**EXERCISE BRIEF:** Below are some records; reproduce every one of them exactly.

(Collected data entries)
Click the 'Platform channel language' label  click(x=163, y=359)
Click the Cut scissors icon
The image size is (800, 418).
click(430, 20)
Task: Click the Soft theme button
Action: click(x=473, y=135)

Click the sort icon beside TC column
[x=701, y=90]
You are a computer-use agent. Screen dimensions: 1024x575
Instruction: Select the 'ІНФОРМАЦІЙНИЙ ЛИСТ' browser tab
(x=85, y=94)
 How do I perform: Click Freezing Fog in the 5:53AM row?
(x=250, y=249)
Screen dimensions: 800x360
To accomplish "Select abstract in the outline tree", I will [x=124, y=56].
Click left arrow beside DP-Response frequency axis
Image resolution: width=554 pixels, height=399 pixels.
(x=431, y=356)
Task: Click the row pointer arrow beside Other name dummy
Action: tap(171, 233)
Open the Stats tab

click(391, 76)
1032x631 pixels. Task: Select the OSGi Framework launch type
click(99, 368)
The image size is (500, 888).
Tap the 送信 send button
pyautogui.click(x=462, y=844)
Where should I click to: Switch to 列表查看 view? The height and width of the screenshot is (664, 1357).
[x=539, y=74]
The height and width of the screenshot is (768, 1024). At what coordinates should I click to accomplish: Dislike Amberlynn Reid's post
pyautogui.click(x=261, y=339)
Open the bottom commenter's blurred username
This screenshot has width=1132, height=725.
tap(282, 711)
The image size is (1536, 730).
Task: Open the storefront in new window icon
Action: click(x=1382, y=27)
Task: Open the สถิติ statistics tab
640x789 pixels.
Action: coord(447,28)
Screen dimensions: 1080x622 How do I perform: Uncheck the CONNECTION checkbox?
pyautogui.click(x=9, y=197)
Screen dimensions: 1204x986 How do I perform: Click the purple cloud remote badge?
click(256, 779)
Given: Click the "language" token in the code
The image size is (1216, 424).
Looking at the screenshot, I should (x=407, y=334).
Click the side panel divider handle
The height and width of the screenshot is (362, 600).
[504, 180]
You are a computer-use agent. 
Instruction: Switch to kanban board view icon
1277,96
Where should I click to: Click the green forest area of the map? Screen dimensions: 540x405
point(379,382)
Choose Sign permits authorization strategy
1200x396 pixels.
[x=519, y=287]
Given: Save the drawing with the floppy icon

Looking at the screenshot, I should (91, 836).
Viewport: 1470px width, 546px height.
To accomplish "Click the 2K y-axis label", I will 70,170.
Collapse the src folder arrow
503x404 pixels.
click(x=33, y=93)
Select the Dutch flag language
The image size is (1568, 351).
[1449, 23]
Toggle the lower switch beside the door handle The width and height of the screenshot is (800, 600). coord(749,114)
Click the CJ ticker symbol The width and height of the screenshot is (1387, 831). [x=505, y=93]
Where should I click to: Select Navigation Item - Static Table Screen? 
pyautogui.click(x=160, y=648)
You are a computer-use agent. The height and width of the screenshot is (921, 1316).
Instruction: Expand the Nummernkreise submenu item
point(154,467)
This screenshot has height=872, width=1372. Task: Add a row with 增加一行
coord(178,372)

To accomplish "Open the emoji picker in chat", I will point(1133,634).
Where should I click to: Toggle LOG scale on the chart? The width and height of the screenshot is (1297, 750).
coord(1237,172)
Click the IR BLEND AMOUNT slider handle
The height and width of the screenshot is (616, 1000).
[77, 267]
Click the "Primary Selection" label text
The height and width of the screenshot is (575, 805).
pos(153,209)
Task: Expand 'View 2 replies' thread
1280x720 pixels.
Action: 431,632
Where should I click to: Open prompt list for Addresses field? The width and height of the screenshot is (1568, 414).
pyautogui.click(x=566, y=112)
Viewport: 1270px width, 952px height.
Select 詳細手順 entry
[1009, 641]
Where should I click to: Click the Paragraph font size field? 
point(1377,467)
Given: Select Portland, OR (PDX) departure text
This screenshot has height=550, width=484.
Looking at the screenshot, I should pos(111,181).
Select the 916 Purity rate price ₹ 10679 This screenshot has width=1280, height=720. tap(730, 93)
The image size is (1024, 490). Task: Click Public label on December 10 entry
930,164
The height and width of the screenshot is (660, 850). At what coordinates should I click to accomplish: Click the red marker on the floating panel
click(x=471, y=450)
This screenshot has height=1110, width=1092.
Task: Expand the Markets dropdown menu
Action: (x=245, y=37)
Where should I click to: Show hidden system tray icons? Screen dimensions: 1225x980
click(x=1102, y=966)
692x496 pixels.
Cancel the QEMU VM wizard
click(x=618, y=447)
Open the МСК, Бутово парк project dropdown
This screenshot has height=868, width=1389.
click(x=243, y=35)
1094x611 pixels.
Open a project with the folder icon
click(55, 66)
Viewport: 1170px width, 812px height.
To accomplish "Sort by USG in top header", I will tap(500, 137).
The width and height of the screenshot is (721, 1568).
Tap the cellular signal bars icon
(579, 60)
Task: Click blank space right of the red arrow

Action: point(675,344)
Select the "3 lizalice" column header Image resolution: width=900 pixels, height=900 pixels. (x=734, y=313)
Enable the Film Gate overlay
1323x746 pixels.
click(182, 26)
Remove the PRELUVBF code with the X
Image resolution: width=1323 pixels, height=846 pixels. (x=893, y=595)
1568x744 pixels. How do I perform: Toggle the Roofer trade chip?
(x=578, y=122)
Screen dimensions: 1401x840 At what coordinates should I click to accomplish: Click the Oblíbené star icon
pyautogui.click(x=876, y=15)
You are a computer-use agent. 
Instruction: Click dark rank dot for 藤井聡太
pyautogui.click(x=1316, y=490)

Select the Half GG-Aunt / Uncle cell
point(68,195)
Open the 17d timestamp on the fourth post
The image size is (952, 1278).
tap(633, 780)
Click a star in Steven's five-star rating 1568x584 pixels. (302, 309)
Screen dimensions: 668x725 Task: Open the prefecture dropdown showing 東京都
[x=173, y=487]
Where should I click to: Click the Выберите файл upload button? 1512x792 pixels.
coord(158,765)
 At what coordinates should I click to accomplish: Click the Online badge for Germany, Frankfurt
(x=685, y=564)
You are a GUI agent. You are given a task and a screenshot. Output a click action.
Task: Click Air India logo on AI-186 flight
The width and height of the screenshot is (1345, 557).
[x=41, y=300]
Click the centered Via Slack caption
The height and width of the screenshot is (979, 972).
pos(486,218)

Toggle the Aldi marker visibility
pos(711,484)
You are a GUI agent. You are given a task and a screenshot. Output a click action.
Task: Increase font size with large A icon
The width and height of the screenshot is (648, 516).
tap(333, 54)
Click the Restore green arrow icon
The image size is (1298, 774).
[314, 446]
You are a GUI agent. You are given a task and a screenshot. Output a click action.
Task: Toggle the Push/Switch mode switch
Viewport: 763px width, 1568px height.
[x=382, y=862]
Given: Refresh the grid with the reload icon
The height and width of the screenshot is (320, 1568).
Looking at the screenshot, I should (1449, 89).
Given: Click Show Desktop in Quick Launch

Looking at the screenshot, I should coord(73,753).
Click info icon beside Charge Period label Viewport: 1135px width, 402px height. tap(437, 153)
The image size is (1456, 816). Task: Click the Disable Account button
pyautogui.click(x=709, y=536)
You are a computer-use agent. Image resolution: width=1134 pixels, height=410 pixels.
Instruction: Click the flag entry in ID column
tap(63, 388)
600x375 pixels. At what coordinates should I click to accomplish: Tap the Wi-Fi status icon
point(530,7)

**RESPONSE BELOW:**
Click the 'Platform channel language' label  click(x=163, y=359)
Click the Cut scissors icon
The image size is (800, 418).
click(430, 20)
Task: Click the Soft theme button
Action: click(x=473, y=135)

Click the sort icon beside TC column
[x=701, y=90]
You are a computer-use agent. Screen dimensions: 1024x575
Instruction: Select the 'ІНФОРМАЦІЙНИЙ ЛИСТ' browser tab
(x=85, y=94)
 How do I perform: Click Freezing Fog in the 5:53AM row?
(x=250, y=249)
Screen dimensions: 800x360
To accomplish "Select abstract in the outline tree", I will [x=124, y=56].
Click left arrow beside DP-Response frequency axis
Image resolution: width=554 pixels, height=399 pixels.
(x=431, y=356)
Task: Click the row pointer arrow beside Other name dummy
Action: tap(171, 233)
Open the Stats tab

click(391, 76)
1032x631 pixels. Task: Select the OSGi Framework launch type
click(99, 368)
The image size is (500, 888).
Tap the 送信 send button
pyautogui.click(x=462, y=844)
Where should I click to: Switch to 列表查看 view? The height and width of the screenshot is (664, 1357).
[x=539, y=74]
The height and width of the screenshot is (768, 1024). At what coordinates should I click to accomplish: Dislike Amberlynn Reid's post
pyautogui.click(x=261, y=339)
Open the bottom commenter's blurred username
This screenshot has width=1132, height=725.
tap(282, 711)
The image size is (1536, 730).
Task: Open the storefront in new window icon
Action: click(x=1382, y=27)
Task: Open the สถิติ statistics tab
640x789 pixels.
Action: coord(447,28)
Screen dimensions: 1080x622 How do I perform: Uncheck the CONNECTION checkbox?
pyautogui.click(x=9, y=197)
Screen dimensions: 1204x986 How do I perform: Click the purple cloud remote badge?
click(256, 779)
Given: Click the "language" token in the code
The image size is (1216, 424).
Looking at the screenshot, I should (x=407, y=334).
Click the side panel divider handle
The height and width of the screenshot is (362, 600).
[504, 180]
You are a computer-use agent. 
Instruction: Switch to kanban board view icon
1277,96
Where should I click to: Click the green forest area of the map? Screen dimensions: 540x405
point(379,382)
Choose Sign permits authorization strategy
1200x396 pixels.
[x=519, y=287]
Given: Save the drawing with the floppy icon

Looking at the screenshot, I should (91, 836).
Viewport: 1470px width, 546px height.
To accomplish "Click the 2K y-axis label", I will 70,170.
Collapse the src folder arrow
503x404 pixels.
click(x=33, y=93)
Select the Dutch flag language
The image size is (1568, 351).
[1449, 23]
Toggle the lower switch beside the door handle The width and height of the screenshot is (800, 600). coord(749,114)
Click the CJ ticker symbol The width and height of the screenshot is (1387, 831). [x=505, y=93]
Where should I click to: Select Navigation Item - Static Table Screen? 
pyautogui.click(x=160, y=648)
You are a computer-use agent. The height and width of the screenshot is (921, 1316).
Instruction: Expand the Nummernkreise submenu item
point(154,467)
This screenshot has height=872, width=1372. Task: Add a row with 增加一行
coord(178,372)

To accomplish "Open the emoji picker in chat", I will point(1133,634).
Where should I click to: Toggle LOG scale on the chart? The width and height of the screenshot is (1297, 750).
coord(1237,172)
Click the IR BLEND AMOUNT slider handle
The height and width of the screenshot is (616, 1000).
[77, 267]
Click the "Primary Selection" label text
The height and width of the screenshot is (575, 805).
pos(153,209)
Task: Expand 'View 2 replies' thread
1280x720 pixels.
Action: 431,632
Where should I click to: Open prompt list for Addresses field? The width and height of the screenshot is (1568, 414).
pyautogui.click(x=566, y=112)
Viewport: 1270px width, 952px height.
Select 詳細手順 entry
[1009, 641]
Where should I click to: Click the Paragraph font size field? 
point(1377,467)
Given: Select Portland, OR (PDX) departure text
This screenshot has height=550, width=484.
Looking at the screenshot, I should pos(111,181).
Select the 916 Purity rate price ₹ 10679 This screenshot has width=1280, height=720. tap(730, 93)
The image size is (1024, 490). Task: Click Public label on December 10 entry
930,164
The height and width of the screenshot is (660, 850). At what coordinates should I click to accomplish: Click the red marker on the floating panel
click(x=471, y=450)
This screenshot has height=1110, width=1092.
Task: Expand the Markets dropdown menu
Action: (x=245, y=37)
Where should I click to: Show hidden system tray icons? Screen dimensions: 1225x980
click(x=1102, y=966)
692x496 pixels.
Cancel the QEMU VM wizard
click(x=618, y=447)
Open the МСК, Бутово парк project dropdown
This screenshot has height=868, width=1389.
click(x=243, y=35)
1094x611 pixels.
Open a project with the folder icon
click(55, 66)
Viewport: 1170px width, 812px height.
To accomplish "Sort by USG in top header", I will tap(500, 137).
The width and height of the screenshot is (721, 1568).
Tap the cellular signal bars icon
(579, 60)
Task: Click blank space right of the red arrow

Action: point(675,344)
Select the "3 lizalice" column header Image resolution: width=900 pixels, height=900 pixels. (x=734, y=313)
Enable the Film Gate overlay
1323x746 pixels.
click(182, 26)
Remove the PRELUVBF code with the X
Image resolution: width=1323 pixels, height=846 pixels. (x=893, y=595)
1568x744 pixels. How do I perform: Toggle the Roofer trade chip?
(x=578, y=122)
Screen dimensions: 1401x840 At what coordinates should I click to accomplish: Click the Oblíbené star icon
pyautogui.click(x=876, y=15)
You are a computer-use agent. 
Instruction: Click dark rank dot for 藤井聡太
pyautogui.click(x=1316, y=490)

Select the Half GG-Aunt / Uncle cell
point(68,195)
Open the 17d timestamp on the fourth post
The image size is (952, 1278).
tap(633, 780)
Click a star in Steven's five-star rating 1568x584 pixels. (302, 309)
Screen dimensions: 668x725 Task: Open the prefecture dropdown showing 東京都
[x=173, y=487]
Where should I click to: Click the Выберите файл upload button? 1512x792 pixels.
coord(158,765)
 At what coordinates should I click to accomplish: Click the Online badge for Germany, Frankfurt
(x=685, y=564)
You are a GUI agent. You are given a task and a screenshot. Output a click action.
Task: Click Air India logo on AI-186 flight
The width and height of the screenshot is (1345, 557).
[x=41, y=300]
Click the centered Via Slack caption
The height and width of the screenshot is (979, 972).
pos(486,218)

Toggle the Aldi marker visibility
pos(711,484)
You are a GUI agent. You are given a task and a screenshot. Output a click action.
Task: Increase font size with large A icon
The width and height of the screenshot is (648, 516).
tap(333, 54)
Click the Restore green arrow icon
The image size is (1298, 774).
[314, 446]
You are a GUI agent. You are given a task and a screenshot. Output a click action.
Task: Toggle the Push/Switch mode switch
Viewport: 763px width, 1568px height.
[x=382, y=862]
Given: Refresh the grid with the reload icon
The height and width of the screenshot is (320, 1568).
Looking at the screenshot, I should (1449, 89).
Given: Click Show Desktop in Quick Launch

Looking at the screenshot, I should coord(73,753).
Click info icon beside Charge Period label Viewport: 1135px width, 402px height. tap(437, 153)
The image size is (1456, 816). Task: Click the Disable Account button
pyautogui.click(x=709, y=536)
You are a computer-use agent. Image resolution: width=1134 pixels, height=410 pixels.
Instruction: Click the flag entry in ID column
tap(63, 388)
600x375 pixels. At what coordinates should I click to accomplish: Tap the Wi-Fi status icon
point(530,7)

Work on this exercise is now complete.